Elle était humaine. Ils étaient aussi fragiles que possible. Une simple coupure de papier était suffisante pour la faire saigner.

« Votre Majesté, » un couple de voix le saluèrent. Stoïques mais polies, ils s'inclinèrent devant leur dirigeant.

Elias hocha la tête. Il ajusta son collier, pour qu'il s'assoie parfaitement entre ses clavicules. Un sourire illumina son visage lorsqu'elle regarda le collier. Ses lèvres s'arrondirent en un sourire rare qui adoucit son regard modeste.

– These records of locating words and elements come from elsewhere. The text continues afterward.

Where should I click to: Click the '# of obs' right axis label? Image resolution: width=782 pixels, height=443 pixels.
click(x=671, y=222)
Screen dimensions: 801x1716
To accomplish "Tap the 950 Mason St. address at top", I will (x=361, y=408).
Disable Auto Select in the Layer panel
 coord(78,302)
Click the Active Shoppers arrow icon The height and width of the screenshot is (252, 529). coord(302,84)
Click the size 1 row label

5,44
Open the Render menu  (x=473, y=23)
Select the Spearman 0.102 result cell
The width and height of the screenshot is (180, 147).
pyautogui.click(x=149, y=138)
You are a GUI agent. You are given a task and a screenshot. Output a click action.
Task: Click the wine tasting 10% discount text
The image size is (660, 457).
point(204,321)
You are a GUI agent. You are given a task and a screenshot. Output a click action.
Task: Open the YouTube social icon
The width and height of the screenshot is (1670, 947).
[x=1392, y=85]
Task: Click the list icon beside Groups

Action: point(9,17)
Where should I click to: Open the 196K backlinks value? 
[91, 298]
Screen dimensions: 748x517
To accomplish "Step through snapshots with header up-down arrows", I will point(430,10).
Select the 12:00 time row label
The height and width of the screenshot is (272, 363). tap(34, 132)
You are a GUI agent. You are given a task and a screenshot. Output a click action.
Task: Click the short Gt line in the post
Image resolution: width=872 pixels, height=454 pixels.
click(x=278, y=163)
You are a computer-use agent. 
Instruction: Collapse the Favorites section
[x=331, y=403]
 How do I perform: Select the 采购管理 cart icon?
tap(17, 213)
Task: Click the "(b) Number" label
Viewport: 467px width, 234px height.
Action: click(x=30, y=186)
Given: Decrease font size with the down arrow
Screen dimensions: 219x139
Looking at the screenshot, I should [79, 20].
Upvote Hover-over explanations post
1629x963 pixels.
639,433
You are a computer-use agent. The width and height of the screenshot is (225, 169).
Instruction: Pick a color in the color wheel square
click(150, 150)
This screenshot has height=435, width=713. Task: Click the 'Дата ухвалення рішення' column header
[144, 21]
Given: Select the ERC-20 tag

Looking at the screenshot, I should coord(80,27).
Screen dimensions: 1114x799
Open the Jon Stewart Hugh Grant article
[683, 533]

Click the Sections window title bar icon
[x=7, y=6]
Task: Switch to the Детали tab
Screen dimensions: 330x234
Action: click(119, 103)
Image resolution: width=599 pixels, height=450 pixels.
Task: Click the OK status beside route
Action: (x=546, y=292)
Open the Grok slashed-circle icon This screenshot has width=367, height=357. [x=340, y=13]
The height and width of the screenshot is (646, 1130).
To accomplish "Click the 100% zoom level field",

« Ne me manque pas trop, » dit-il en reniflant.

« C-comme si je le ferais… »

Elias rit. Bien sûr qu'elle ne le ferait pas. Il se retourna et s'éloigna, sachant qu'elle était entre de bonnes mains. La seconde où il quitta la porte, le sourire disparut. Il se glissa en silence dans le couloir. Il avait une femme à visiter. Elle devenait à nouveau incontrôlable.